Determine indexes for common years

elements=which(is.element(ber$years,intersect(ghg[,1],ber$years)))[-(1:9)] #Removing pre-1800 observations
ghgels=which(is.element(ghg[,1],intersect(ghg[,1],ber$years)))[-(1:9)]

years_to_use=ghg[ghgels,1]
tsiels=which(is.element(tsi[,1],intersect(tsi[,1],years_to_use)))

Compute emissivity from observed solar radiation and temperature

emissivity=tsi[tsiels,2]*(1-a )/4/sigma/ber$mean[elements]^4 

preind=mean(emissivity[1:10])#pre 1850 

ense=4*emissivity*ber$sd[elements]/ber$mean[elements]#se computed from Taylor expansion

Plot greenhouse gases vs. estimated emissivity

plot(ghg$AllGHG[ghgels],emissivity,xlab="Greenhouse gas
concentrations",ylab="Effective emissivity") 
lines(ghg$AllGHG[ghgels],preind-2*ense,col="blue") 
lines(ghg$AllGHG[ghgels],preind+2*ense,col="blue")

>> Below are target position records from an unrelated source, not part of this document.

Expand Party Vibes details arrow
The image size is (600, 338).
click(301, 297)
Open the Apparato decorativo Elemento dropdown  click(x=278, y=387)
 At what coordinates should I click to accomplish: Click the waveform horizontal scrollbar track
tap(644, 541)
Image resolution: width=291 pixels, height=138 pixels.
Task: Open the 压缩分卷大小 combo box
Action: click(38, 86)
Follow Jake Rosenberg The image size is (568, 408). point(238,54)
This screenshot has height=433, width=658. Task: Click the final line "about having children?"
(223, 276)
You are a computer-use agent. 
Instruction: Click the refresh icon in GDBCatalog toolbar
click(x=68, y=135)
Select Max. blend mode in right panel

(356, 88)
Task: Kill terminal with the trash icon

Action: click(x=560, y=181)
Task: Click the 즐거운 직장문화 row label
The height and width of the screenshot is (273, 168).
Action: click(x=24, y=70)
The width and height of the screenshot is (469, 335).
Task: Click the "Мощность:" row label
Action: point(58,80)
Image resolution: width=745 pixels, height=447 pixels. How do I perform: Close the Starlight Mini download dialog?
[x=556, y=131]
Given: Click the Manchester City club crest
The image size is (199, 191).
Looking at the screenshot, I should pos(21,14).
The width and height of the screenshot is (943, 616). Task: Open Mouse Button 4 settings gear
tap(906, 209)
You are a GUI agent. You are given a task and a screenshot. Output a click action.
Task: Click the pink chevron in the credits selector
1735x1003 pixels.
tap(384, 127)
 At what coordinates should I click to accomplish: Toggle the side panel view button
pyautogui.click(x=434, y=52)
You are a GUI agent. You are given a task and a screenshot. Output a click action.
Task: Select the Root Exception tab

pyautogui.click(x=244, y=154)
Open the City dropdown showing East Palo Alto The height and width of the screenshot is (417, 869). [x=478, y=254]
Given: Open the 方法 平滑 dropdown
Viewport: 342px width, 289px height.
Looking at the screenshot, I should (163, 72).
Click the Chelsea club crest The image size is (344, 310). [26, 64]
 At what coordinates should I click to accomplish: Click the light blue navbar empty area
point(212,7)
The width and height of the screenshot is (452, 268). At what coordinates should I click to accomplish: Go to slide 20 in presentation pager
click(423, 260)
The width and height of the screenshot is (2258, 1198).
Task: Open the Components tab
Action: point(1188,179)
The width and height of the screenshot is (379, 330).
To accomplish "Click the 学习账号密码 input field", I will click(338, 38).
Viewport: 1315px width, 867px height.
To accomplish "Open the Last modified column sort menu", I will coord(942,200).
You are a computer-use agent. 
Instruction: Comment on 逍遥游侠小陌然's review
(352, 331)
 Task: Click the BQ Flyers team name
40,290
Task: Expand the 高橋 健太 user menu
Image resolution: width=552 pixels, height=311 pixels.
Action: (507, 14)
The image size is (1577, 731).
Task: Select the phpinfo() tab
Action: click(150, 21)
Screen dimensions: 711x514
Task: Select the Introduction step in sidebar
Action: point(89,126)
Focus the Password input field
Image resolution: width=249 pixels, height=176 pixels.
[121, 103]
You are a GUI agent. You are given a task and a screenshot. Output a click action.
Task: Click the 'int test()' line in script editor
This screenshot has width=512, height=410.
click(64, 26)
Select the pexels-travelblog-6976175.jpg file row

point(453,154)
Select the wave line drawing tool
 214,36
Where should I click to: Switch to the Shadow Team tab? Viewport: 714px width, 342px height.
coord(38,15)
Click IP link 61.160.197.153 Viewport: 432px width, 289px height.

The lines are \(\pm2\) standard errors around the preindustrial emissivity (corresponding to an average temperature of 14.3607deg C). We conclude that the observed temperature is not consistent with the hypothesis of a preindustrial (natural) greenhouse gas forcing.

We can check the standard error by simulating the temperature series:

nrep=1000
emp=matrix(NA,nrow=nrep,ncol=length(elements))
for (i in 1:nrep) {temp=rnorm(length(ber$mean[elements]),ber$mean[elements],ber$sd[elements])
emp[i,]=tsi[tsiels,2]*(1-a )/4/sigma/temp^4 }
plot(apply(emp,2,sd),ense,xlab="Simulated se",ylab="Approximate se")
abline(0,1)

We see that the standard error looks fine.

There is little data suggesting more than a very minor change in albedo. These are mainly based on satellite measurements, and thus do not reach very far back in time.